**Stored records:**
☆ ☆ ☆

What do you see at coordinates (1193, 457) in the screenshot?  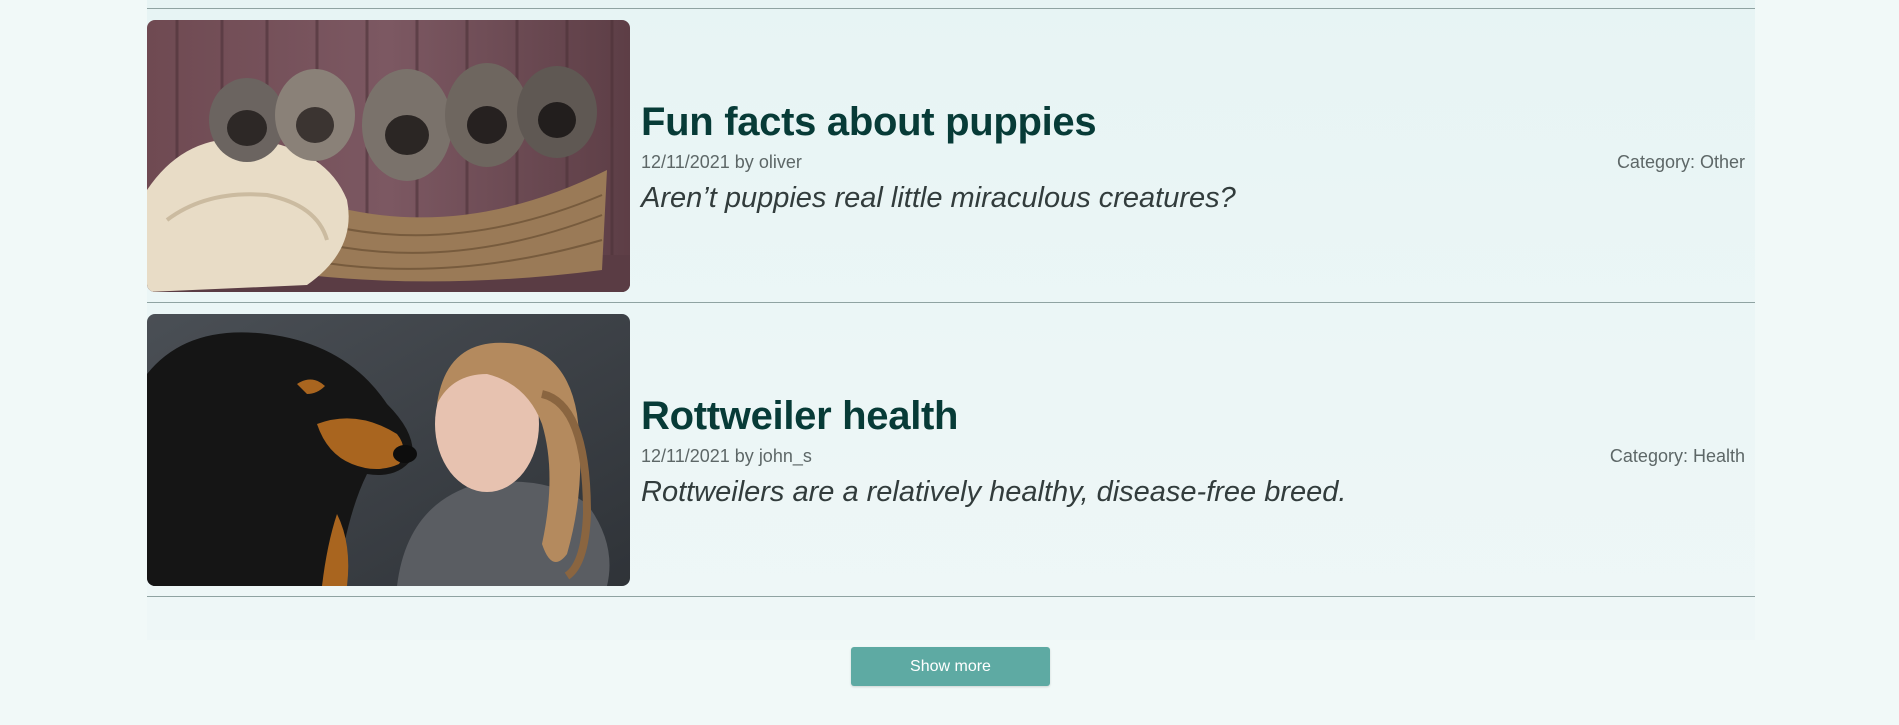 I see `post-meta: 12/11/2021 by john_s Category: Health` at bounding box center [1193, 457].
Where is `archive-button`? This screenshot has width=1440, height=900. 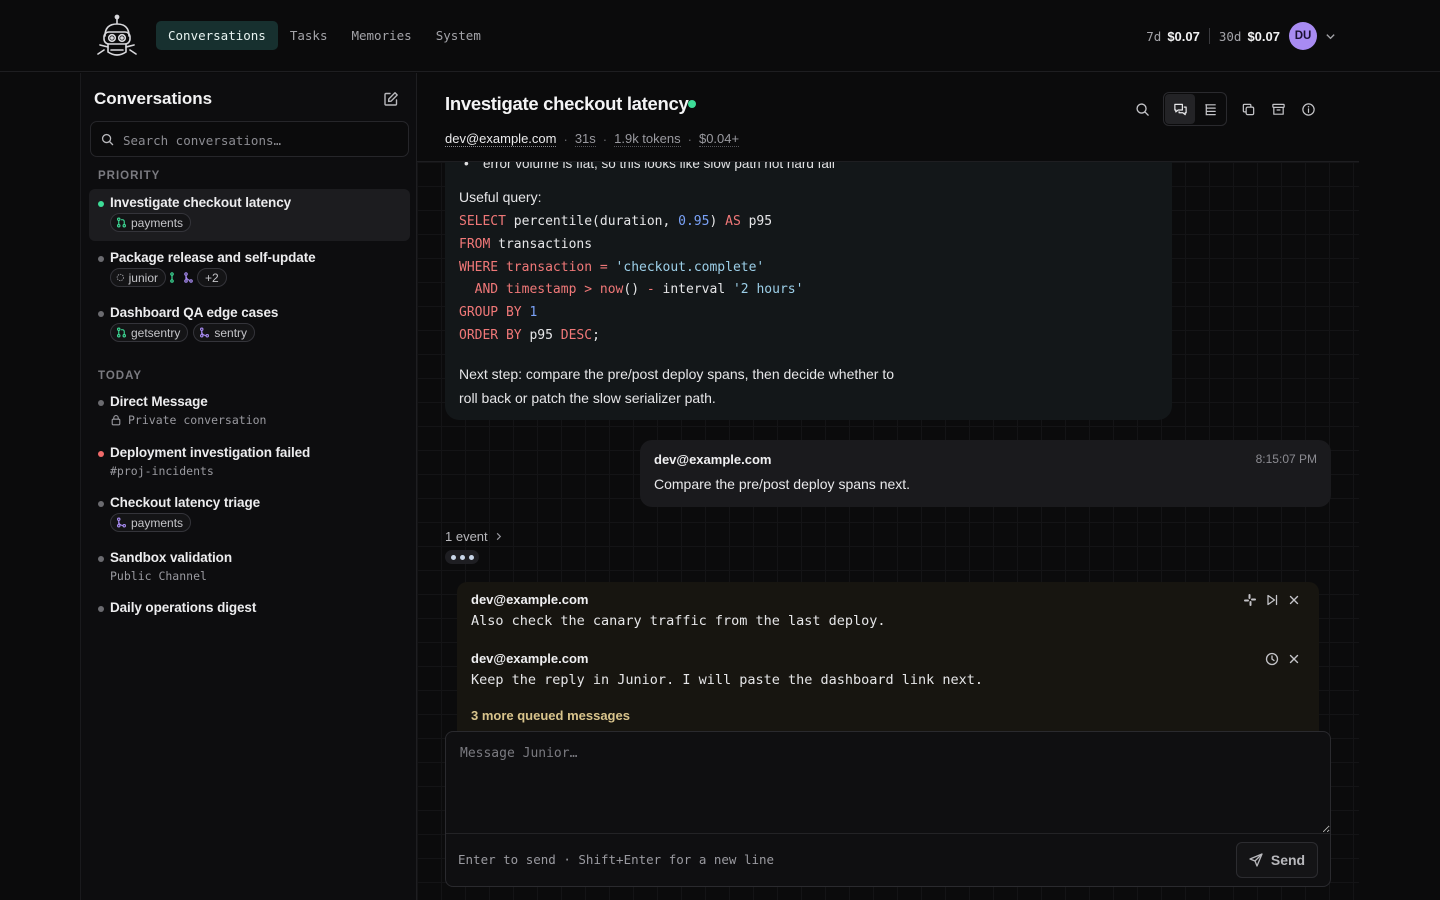
archive-button is located at coordinates (1278, 109).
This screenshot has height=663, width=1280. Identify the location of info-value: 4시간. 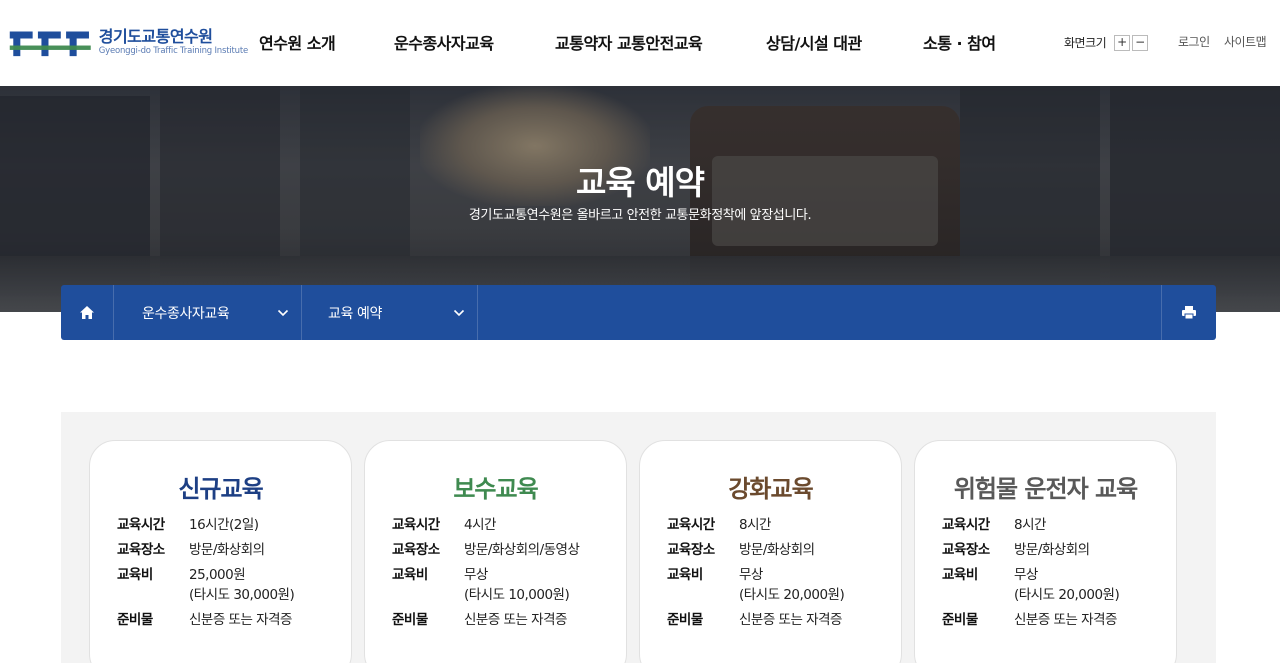
(480, 525).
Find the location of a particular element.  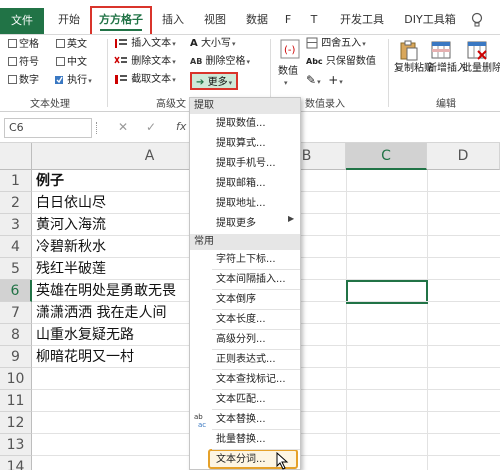

plus-minus-buttons: ✎▾ +▾ is located at coordinates (324, 80).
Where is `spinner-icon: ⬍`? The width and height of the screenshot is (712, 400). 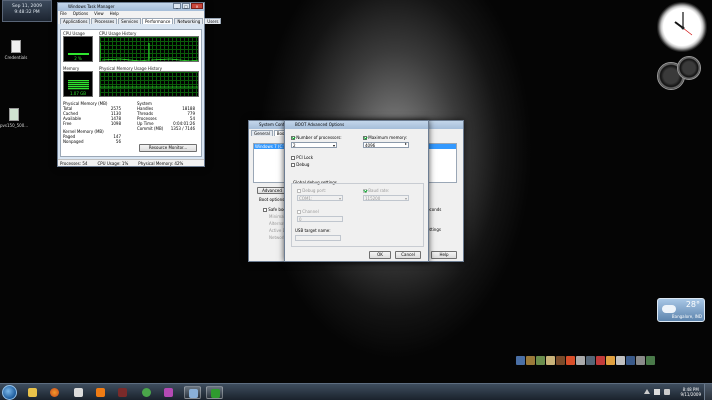
spinner-icon: ⬍ is located at coordinates (406, 144).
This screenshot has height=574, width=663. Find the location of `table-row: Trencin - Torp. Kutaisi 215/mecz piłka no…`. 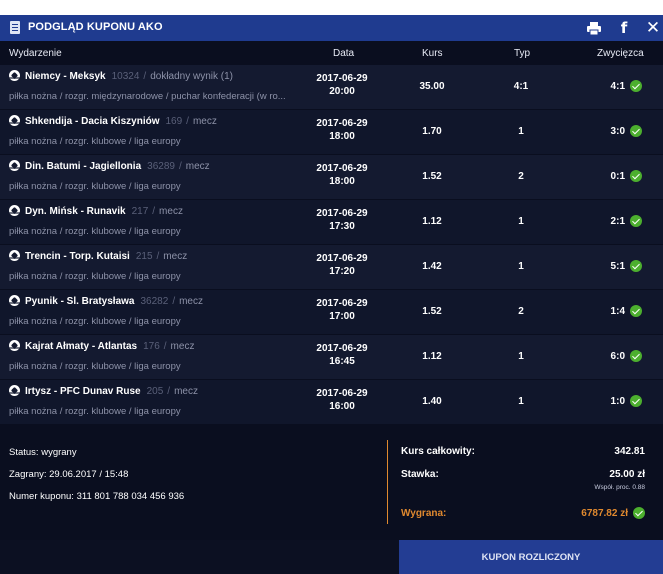

table-row: Trencin - Torp. Kutaisi 215/mecz piłka no… is located at coordinates (332, 268).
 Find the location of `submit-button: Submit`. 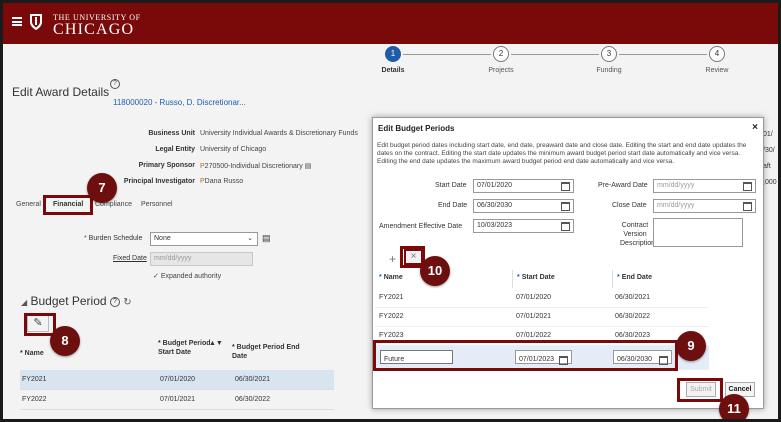

submit-button: Submit is located at coordinates (701, 390).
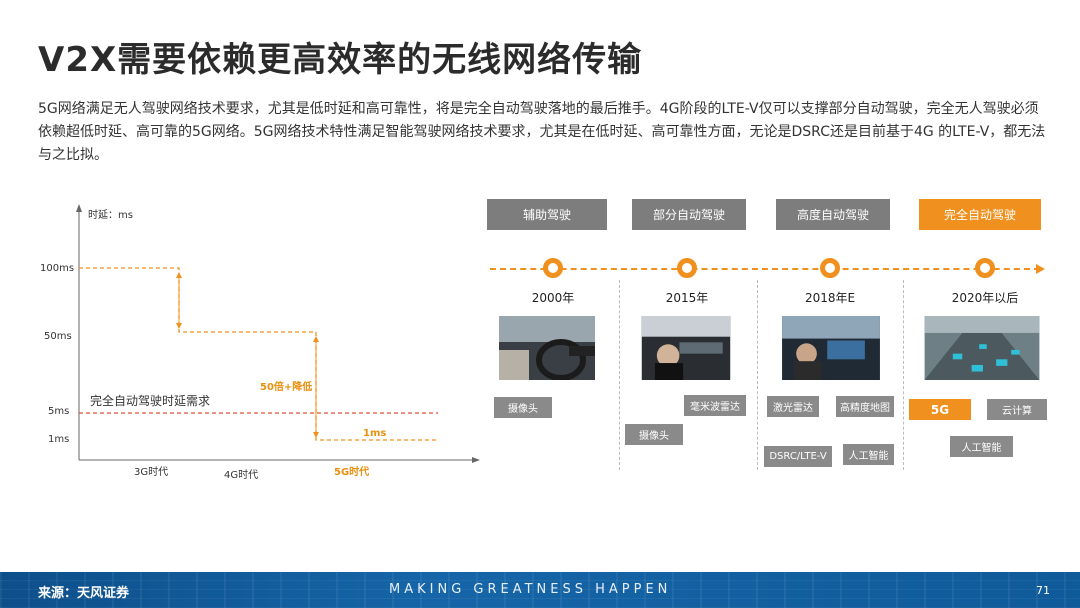 This screenshot has height=608, width=1080. What do you see at coordinates (1040, 269) in the screenshot?
I see `timeline-arrow` at bounding box center [1040, 269].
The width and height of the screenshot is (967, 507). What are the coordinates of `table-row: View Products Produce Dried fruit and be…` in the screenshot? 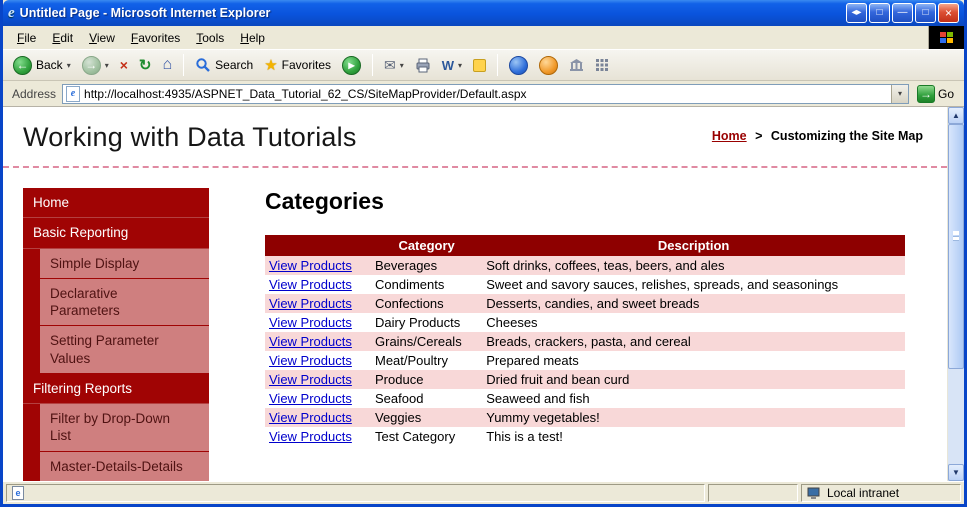 It's located at (585, 380).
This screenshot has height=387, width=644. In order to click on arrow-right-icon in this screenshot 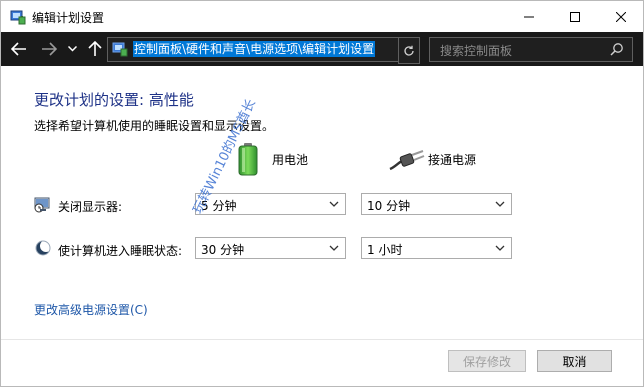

☆ ☆ ☆

**Your assignment:** Turn the material from the line holding "has width=1440, height=900." through the line holding "spinner-icon: ⬍ is", inclusive, into a Markdown table with the columns Row and Line. Skip blank lines and leave out the pictures.

**Expected answer:**
| Row | Line |
|---|---|
| 1 | Where is `archive-button`? This screenshot has width=1440, height=900.  |
| 2 | archive-button is located at coordinates (1278, 109). |
| 3 | This screenshot has height=663, width=1280. Identify the location of info-value: 4시간.  |
| 4 | (480, 525). |
| 5 | Find the location of a particular element.   |
| 6 | plus-minus-buttons: ✎▾ +▾ is located at coordinates (324, 80). |
| 7 | Where is `spinner-icon: ⬍`? The width and height of the screenshot is (712, 400).  |
| 8 | spinner-icon: ⬍ is located at coordinates (406, 144). |